BEGIN RECORDS SUPPLIED

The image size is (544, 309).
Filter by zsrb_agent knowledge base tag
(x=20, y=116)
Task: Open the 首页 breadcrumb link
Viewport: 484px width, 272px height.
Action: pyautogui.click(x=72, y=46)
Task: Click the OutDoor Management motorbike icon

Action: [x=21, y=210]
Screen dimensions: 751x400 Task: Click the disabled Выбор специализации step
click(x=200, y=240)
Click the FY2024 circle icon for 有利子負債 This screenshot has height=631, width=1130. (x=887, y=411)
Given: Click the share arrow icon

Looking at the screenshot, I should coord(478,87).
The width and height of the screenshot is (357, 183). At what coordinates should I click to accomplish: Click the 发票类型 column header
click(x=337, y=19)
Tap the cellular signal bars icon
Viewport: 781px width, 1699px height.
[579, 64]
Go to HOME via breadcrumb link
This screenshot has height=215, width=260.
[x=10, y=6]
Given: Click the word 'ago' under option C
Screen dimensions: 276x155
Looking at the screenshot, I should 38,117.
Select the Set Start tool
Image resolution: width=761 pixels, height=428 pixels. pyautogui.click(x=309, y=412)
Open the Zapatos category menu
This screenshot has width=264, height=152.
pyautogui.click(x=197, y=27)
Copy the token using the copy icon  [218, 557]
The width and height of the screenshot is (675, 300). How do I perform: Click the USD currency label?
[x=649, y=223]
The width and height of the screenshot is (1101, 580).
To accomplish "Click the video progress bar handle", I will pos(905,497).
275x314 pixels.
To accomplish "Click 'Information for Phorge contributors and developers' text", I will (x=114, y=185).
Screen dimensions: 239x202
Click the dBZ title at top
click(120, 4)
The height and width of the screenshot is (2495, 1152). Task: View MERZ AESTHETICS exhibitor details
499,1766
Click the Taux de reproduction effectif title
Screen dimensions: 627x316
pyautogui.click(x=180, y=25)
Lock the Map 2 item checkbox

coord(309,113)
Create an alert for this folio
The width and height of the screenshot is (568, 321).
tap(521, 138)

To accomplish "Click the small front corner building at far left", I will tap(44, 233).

END RECORDS SUPPLIED

ASSIGNMENT:
Return each line of the data above verbatim.

ANSWER FOR THIS EXERCISE:
The image size is (544, 309).
Filter by zsrb_agent knowledge base tag
(x=20, y=116)
Task: Open the 首页 breadcrumb link
Viewport: 484px width, 272px height.
Action: pyautogui.click(x=72, y=46)
Task: Click the OutDoor Management motorbike icon

Action: [x=21, y=210]
Screen dimensions: 751x400 Task: Click the disabled Выбор специализации step
click(x=200, y=240)
Click the FY2024 circle icon for 有利子負債 This screenshot has height=631, width=1130. (x=887, y=411)
Given: Click the share arrow icon

Looking at the screenshot, I should coord(478,87).
The width and height of the screenshot is (357, 183). At what coordinates should I click to accomplish: Click the 发票类型 column header
click(x=337, y=19)
Tap the cellular signal bars icon
Viewport: 781px width, 1699px height.
[579, 64]
Go to HOME via breadcrumb link
This screenshot has height=215, width=260.
[x=10, y=6]
Given: Click the word 'ago' under option C
Screen dimensions: 276x155
Looking at the screenshot, I should 38,117.
Select the Set Start tool
Image resolution: width=761 pixels, height=428 pixels. pyautogui.click(x=309, y=412)
Open the Zapatos category menu
This screenshot has width=264, height=152.
pyautogui.click(x=197, y=27)
Copy the token using the copy icon  [218, 557]
The width and height of the screenshot is (675, 300). How do I perform: Click the USD currency label?
[x=649, y=223]
The width and height of the screenshot is (1101, 580).
To accomplish "Click the video progress bar handle", I will pos(905,497).
275x314 pixels.
To accomplish "Click 'Information for Phorge contributors and developers' text", I will (x=114, y=185).
Screen dimensions: 239x202
Click the dBZ title at top
click(120, 4)
The height and width of the screenshot is (2495, 1152). Task: View MERZ AESTHETICS exhibitor details
499,1766
Click the Taux de reproduction effectif title
Screen dimensions: 627x316
pyautogui.click(x=180, y=25)
Lock the Map 2 item checkbox

coord(309,113)
Create an alert for this folio
The width and height of the screenshot is (568, 321).
tap(521, 138)

To accomplish "Click the small front corner building at far left", I will tap(44, 233).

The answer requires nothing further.